> [EXTRACTED MATERIAL]:
■ ■ ■ ■ ■

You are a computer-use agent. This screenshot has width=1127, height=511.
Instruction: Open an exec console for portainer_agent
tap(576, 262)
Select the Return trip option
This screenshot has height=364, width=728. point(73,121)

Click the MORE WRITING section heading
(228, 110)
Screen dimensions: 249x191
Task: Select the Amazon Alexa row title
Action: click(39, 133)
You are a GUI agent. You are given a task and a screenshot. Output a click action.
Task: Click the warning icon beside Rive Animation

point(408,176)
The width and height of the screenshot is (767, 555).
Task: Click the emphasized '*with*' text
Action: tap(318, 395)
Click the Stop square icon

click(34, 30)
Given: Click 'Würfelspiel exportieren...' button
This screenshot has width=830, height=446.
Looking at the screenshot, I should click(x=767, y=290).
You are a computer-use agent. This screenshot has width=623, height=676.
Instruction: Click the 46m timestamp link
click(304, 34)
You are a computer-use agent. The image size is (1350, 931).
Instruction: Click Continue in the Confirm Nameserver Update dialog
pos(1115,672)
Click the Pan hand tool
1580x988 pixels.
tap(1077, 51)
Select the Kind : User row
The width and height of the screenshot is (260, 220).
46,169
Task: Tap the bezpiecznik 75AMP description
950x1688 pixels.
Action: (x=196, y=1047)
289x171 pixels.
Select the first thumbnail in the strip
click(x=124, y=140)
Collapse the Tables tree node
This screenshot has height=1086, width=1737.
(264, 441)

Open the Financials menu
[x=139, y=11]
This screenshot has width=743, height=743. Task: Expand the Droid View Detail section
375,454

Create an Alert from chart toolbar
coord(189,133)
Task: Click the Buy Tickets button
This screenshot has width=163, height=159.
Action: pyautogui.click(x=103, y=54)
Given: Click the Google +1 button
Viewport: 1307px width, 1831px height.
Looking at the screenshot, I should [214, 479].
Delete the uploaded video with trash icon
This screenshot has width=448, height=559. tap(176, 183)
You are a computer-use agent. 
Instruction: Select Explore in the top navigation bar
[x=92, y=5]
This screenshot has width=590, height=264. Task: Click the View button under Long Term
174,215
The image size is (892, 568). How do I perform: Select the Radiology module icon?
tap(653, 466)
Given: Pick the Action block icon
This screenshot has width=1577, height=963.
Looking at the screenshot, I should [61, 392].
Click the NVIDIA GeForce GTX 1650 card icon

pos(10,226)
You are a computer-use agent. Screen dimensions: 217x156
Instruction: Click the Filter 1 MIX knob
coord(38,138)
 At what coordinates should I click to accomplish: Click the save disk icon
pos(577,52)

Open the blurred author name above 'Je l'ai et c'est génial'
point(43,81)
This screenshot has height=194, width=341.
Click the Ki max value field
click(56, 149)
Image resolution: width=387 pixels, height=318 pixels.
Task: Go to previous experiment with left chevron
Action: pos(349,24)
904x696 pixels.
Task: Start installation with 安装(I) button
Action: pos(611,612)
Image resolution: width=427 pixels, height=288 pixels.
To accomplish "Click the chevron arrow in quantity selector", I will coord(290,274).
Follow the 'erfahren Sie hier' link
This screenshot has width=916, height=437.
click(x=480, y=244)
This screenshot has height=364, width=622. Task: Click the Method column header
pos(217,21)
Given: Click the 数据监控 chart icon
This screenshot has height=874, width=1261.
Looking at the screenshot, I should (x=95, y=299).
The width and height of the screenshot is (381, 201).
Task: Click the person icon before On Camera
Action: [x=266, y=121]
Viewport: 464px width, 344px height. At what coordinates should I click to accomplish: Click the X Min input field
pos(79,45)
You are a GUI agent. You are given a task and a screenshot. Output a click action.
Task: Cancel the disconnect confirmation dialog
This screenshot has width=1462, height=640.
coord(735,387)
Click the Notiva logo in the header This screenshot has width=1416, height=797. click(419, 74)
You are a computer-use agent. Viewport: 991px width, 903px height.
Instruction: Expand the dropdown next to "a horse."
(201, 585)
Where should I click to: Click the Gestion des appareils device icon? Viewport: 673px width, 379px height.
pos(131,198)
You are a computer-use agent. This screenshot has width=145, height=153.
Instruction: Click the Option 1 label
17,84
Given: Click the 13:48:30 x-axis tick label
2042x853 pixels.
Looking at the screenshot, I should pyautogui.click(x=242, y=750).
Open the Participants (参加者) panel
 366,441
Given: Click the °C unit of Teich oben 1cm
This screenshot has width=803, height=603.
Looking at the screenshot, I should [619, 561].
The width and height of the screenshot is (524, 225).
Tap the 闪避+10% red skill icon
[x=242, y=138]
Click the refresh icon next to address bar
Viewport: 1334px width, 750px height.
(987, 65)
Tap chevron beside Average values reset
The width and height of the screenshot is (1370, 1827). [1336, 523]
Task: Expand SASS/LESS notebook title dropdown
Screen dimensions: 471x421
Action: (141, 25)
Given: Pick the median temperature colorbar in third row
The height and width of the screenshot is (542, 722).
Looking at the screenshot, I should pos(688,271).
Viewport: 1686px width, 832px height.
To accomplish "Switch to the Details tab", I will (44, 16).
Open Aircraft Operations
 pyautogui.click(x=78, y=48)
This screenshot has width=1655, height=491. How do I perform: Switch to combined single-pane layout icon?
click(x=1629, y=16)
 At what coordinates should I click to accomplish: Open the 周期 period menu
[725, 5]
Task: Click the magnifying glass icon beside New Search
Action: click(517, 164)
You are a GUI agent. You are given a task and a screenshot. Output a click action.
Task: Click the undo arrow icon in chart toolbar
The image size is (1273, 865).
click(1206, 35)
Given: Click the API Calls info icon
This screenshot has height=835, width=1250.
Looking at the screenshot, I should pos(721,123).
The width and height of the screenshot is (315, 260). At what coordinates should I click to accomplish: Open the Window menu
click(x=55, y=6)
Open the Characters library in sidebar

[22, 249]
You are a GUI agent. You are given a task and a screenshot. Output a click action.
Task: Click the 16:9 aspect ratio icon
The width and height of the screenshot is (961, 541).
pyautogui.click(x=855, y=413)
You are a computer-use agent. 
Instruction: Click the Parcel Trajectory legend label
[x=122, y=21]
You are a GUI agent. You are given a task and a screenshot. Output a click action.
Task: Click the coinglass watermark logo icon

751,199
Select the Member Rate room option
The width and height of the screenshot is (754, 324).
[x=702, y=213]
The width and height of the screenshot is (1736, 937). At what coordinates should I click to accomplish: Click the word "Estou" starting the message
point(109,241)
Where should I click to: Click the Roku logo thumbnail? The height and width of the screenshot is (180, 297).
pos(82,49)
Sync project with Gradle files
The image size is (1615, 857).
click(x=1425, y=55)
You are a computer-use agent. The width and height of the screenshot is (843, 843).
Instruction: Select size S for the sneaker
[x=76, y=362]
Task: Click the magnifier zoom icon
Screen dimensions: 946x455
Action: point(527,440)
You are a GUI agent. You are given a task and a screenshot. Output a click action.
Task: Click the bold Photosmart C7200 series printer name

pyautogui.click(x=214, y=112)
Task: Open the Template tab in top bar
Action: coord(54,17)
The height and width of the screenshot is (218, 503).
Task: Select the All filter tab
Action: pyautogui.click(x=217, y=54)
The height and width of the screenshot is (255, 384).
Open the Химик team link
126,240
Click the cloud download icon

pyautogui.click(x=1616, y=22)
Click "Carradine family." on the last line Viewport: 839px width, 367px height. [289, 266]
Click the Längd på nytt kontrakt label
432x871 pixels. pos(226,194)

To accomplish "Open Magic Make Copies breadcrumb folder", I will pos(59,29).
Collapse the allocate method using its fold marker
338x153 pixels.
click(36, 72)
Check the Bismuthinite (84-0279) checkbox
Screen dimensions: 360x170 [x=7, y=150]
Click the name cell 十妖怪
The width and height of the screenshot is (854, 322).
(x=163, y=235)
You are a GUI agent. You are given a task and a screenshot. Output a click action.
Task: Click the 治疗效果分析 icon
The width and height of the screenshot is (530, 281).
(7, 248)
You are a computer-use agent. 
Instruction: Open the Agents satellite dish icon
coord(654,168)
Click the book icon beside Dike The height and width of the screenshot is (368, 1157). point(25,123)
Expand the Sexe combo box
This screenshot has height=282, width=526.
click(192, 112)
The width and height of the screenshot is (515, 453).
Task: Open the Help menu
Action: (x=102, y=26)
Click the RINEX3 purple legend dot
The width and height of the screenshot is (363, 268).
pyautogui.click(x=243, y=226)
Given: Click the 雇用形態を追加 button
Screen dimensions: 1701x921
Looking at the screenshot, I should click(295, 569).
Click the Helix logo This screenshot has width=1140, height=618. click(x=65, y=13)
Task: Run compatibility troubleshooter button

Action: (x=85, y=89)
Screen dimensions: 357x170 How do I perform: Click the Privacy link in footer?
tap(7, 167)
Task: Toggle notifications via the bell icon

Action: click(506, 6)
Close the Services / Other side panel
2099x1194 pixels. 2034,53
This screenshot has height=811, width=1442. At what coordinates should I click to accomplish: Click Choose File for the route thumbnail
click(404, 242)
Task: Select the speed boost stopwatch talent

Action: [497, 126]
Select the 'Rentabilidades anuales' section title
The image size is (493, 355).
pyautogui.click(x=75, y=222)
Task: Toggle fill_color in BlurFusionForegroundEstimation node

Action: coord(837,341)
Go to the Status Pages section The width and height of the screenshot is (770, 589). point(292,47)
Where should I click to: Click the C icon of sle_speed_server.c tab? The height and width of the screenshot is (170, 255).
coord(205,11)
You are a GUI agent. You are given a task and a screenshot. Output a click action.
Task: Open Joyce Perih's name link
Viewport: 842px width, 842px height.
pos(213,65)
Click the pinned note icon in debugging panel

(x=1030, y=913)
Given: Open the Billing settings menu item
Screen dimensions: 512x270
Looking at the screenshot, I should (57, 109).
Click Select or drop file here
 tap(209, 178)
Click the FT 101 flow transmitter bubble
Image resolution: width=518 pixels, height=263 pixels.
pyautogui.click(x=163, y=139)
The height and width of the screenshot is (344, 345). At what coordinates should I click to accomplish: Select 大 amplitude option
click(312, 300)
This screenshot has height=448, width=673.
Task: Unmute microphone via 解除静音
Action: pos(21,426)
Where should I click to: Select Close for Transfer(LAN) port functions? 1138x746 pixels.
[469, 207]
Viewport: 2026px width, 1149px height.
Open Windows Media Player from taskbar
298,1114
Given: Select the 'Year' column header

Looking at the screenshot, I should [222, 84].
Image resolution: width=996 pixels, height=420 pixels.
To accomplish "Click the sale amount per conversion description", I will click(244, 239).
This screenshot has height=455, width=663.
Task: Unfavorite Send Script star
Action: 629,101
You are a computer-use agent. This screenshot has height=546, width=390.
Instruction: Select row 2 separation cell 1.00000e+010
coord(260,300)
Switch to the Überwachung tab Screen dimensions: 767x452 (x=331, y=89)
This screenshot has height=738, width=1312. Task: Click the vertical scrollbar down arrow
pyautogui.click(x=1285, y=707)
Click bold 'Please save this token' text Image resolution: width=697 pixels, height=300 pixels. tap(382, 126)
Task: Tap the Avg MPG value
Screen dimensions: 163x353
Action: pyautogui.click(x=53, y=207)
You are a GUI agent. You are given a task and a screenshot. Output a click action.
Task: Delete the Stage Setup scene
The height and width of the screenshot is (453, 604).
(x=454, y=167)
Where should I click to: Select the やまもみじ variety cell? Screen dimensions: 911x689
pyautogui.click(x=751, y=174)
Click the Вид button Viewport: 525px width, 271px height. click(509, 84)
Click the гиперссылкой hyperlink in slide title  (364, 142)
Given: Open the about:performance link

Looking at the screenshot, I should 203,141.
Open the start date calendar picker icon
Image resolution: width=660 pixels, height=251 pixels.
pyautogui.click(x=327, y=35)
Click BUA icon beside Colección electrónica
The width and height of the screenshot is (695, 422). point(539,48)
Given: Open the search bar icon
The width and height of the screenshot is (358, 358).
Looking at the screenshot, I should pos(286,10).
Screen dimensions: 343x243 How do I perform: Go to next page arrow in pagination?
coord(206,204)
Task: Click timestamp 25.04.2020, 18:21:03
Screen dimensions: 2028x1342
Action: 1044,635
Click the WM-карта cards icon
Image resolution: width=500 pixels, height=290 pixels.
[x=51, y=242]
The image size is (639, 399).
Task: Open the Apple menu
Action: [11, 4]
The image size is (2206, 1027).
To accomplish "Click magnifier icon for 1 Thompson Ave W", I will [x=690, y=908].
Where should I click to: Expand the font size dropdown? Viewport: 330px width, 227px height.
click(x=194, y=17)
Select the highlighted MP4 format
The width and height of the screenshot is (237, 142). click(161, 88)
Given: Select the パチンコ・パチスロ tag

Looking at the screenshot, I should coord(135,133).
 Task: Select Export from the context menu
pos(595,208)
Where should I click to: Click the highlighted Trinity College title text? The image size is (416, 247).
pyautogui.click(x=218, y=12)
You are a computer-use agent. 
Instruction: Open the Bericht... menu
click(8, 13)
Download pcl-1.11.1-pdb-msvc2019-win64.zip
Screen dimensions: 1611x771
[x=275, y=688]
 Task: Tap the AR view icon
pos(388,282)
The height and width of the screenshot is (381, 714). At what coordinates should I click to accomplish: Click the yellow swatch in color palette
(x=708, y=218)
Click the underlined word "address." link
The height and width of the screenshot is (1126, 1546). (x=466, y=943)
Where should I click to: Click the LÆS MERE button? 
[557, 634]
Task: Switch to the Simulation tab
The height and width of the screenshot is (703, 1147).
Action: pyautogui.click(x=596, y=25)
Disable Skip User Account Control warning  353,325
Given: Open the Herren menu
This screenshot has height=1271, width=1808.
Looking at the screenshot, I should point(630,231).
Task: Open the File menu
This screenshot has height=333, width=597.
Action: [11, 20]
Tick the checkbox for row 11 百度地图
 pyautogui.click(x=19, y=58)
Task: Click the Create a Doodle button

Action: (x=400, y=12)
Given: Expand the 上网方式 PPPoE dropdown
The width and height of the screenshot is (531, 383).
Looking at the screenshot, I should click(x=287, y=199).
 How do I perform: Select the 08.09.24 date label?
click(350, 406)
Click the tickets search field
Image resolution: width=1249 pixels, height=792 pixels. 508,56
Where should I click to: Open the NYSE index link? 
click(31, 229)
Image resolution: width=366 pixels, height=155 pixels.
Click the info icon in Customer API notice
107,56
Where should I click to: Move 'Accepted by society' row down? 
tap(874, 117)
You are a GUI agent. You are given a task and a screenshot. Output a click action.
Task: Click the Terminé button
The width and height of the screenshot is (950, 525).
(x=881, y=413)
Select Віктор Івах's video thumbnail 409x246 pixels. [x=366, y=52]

■ ■ ■ ■ ■

> [WHAT IS NEEDED]: Can you write out, word for word, the stretch of the records from the very start through the line containing "click(304, 34)", including that line?

> [FULL ANSWER]:
You are a computer-use agent. This screenshot has width=1127, height=511.
Instruction: Open an exec console for portainer_agent
tap(576, 262)
Select the Return trip option
This screenshot has height=364, width=728. point(73,121)

Click the MORE WRITING section heading
(228, 110)
Screen dimensions: 249x191
Task: Select the Amazon Alexa row title
Action: click(39, 133)
You are a GUI agent. You are given a task and a screenshot. Output a click action.
Task: Click the warning icon beside Rive Animation

point(408,176)
The width and height of the screenshot is (767, 555).
Task: Click the emphasized '*with*' text
Action: tap(318, 395)
Click the Stop square icon

click(34, 30)
Given: Click 'Würfelspiel exportieren...' button
This screenshot has width=830, height=446.
Looking at the screenshot, I should click(x=767, y=290).
You are a computer-use agent. This screenshot has width=623, height=676.
Instruction: Click the 46m timestamp link
click(304, 34)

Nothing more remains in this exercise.